State of the problem. The growth of fibrous connective tissue is a common complication of various pathological processes, which significantly complicates recovery and is one of the leading causes of death. Despite many years of research, the process of fibrosis development remains insufficiently studied and contains a large number of “white spots”. Fibrosis is characterized by unpredictability, propensity to grow and low level of the replacement by normal connective tissue. The structure of fibrous tissue, its differences from normal and the reasons for the formation of these differences deserve no less attention. The formation of fibrous tissue is preceded by the process of endogenous intoxication – the formation and accumulation of various abnormal metabolites. Among the latter, the leading place belongs to proteins and peptides, whose structure is disrupted and destabilized. It is known that destabilized proteins are prone to aggregation. This process, contrary to popular belief, is not chaotic, but is subject to certain laws and is aimed at minimizing of free energy. With regard of the latter circumstance a definite favorite is the formation of β-structured fibrils, which occupy almost the lowest energy level among protein conformational states. Such fibrils are characterized by insolubility, resistance to proteolysis, immunogenicity and the ability to autochthonous growth due to sorption and conformational rearrangement of soluble proteins. A classic example of such aggregation is amyloid formation, but there are good reasons to assume similar processes in the formation of other pathological tissues.
The aim of the work was to verify experimentally the presence of β-structured protein aggregates in fibrous tissues, which differ in etiology.
The methodical part included the selection of surgical material, its fixation in 10 % formaldehyde solution, preparation of Congo-stained red histological specimens and microscopic examination in light, polarization and fluorescence modes.
Results. The presence of β-structured protein aggregates in fibrous tissues formed due to local chronic inflammation, viral infection and side effects of drugs has been proven experimentally. The identified phenomenon allows us to approach the understanding of the mechanisms of fibrosis development and to postulate a key role of regular aggregation of destabilized proteins.

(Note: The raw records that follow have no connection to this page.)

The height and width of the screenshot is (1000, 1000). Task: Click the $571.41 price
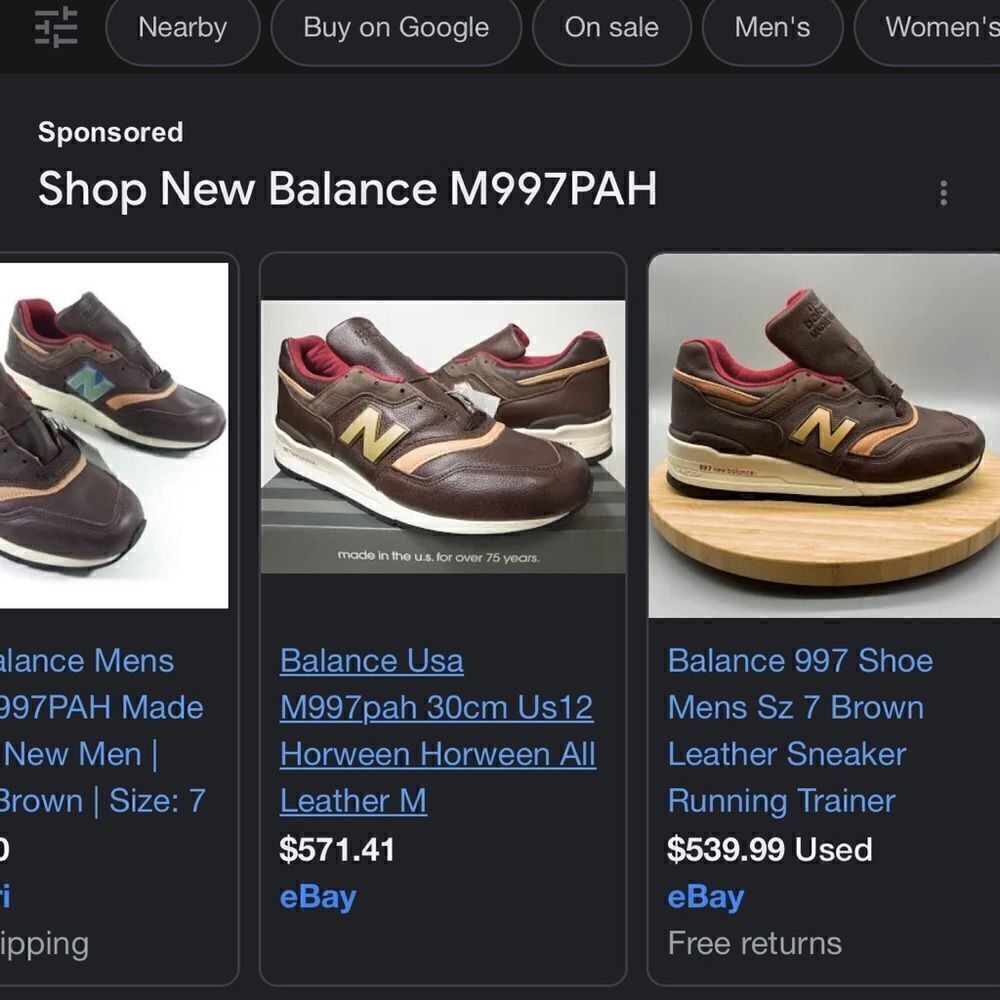coord(337,849)
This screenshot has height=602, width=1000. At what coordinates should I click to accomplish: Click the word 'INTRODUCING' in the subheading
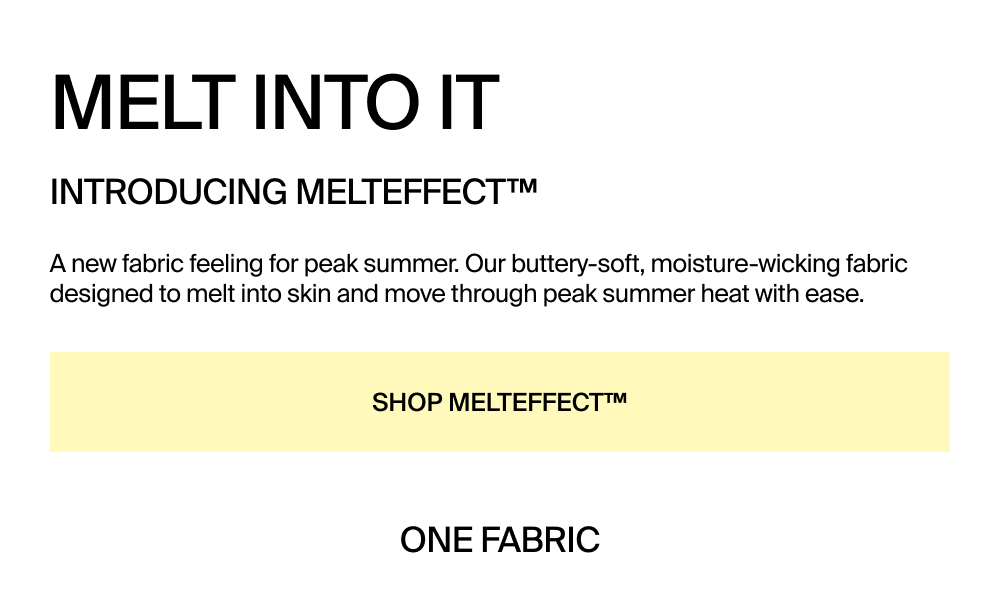coord(168,192)
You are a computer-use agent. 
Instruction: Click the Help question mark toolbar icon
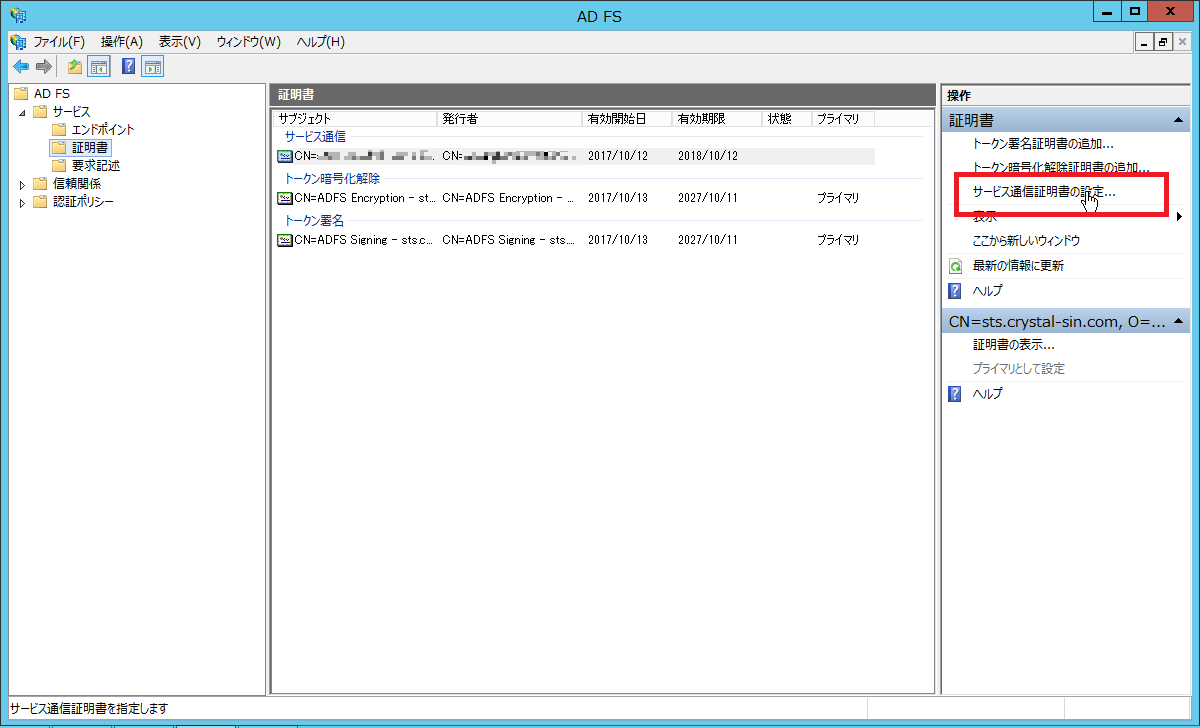coord(128,67)
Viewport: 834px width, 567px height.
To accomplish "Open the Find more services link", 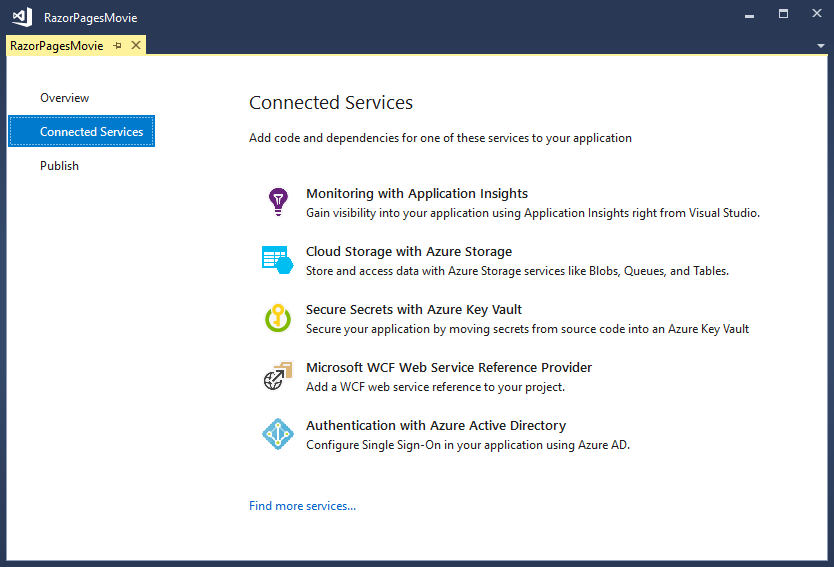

Conclusions. The obtained data testifies to a general and integral participation of β-structured protein aggregates in the formation of fibrous tissues of different etiologies. The presence of these deposits in fibrous tissues formed due to local chronic inflammation, viral infection and side effects of the cytostatic doxorubicin has been shown. The leading role of violation of protein homeostasis and local accumulation of structurally damaged proteins as a prerequisite for autochthonous aggregation process is discussed. The expediency of fluorescence microscopy has been shown, which significantly expands the possibilities of detecting with the help of the Congo red of nanosized β-structured protein aggregates, which are invisible due to Abbe's limitations in light and polarization microscopy.
Key words: fibrosis, keloidosis, Peyronie’s disease, Covid-19, cytostatics, nanoparticles.